EXERCISE OBJECTIVE. Reproduce verbatim the rows running from the one containing "tile (material) (200, 646)" down to the last row, including both.

[Rows on where targets appear]
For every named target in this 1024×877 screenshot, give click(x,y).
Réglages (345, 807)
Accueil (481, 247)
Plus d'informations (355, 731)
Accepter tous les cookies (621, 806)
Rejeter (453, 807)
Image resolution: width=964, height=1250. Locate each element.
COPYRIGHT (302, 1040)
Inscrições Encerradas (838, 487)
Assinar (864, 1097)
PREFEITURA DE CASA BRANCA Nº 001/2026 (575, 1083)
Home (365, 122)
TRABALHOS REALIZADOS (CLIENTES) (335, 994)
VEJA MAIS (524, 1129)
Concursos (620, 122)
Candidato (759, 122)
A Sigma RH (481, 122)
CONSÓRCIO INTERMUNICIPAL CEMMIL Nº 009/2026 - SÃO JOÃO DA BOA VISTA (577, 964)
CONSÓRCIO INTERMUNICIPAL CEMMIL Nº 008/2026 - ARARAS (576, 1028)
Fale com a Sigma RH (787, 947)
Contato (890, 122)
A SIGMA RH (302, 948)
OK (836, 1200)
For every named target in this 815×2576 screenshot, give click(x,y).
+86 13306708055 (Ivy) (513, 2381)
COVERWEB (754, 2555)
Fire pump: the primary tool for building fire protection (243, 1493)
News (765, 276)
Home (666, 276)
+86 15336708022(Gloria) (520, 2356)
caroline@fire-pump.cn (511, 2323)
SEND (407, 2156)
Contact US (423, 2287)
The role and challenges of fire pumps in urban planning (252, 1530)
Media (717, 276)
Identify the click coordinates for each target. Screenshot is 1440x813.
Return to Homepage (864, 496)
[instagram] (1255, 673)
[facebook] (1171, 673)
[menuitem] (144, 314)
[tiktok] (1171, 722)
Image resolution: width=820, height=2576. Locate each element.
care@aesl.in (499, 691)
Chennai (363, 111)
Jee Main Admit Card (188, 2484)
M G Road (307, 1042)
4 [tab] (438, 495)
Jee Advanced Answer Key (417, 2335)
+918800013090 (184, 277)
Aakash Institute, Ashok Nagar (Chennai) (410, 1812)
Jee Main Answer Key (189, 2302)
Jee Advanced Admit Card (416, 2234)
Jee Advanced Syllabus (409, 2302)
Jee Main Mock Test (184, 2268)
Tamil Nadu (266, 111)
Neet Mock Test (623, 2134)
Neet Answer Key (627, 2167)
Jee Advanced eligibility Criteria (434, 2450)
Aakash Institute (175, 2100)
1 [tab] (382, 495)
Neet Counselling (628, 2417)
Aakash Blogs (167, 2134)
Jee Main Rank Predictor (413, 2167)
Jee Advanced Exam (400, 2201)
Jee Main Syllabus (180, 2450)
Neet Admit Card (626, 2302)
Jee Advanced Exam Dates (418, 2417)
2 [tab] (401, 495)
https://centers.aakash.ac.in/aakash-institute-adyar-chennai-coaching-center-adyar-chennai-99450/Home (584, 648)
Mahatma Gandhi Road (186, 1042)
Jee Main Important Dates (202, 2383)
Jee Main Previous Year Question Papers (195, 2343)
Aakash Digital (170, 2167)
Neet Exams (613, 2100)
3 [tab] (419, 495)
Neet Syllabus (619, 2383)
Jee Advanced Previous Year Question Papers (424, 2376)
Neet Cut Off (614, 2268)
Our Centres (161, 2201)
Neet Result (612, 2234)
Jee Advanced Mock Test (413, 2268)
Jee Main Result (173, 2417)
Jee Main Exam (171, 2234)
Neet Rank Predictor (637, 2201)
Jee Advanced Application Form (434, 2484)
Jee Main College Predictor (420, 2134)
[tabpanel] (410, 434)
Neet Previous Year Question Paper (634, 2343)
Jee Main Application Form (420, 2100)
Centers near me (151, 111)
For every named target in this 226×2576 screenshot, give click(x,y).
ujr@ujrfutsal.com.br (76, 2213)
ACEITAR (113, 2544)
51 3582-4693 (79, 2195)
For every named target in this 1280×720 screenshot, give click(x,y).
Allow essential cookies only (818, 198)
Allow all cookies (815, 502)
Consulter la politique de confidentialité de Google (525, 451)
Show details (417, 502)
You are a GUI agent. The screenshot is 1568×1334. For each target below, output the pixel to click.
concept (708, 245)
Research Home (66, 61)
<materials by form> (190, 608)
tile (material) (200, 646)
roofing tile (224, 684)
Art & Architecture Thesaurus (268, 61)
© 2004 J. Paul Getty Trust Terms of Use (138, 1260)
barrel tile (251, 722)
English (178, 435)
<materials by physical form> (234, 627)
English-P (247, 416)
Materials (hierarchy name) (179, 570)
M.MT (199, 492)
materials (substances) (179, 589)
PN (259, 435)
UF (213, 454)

FULL RESPONSE.
tile (material) (200, 646)
roofing tile (224, 684)
Art & Architecture Thesaurus (268, 61)
© 2004 J. Paul Getty Trust Terms of Use (138, 1260)
barrel tile (251, 722)
English (178, 435)
<materials by physical form> (234, 627)
English-P (247, 416)
Materials (hierarchy name) (179, 570)
M.MT (199, 492)
materials (substances) (179, 589)
PN (259, 435)
UF (213, 454)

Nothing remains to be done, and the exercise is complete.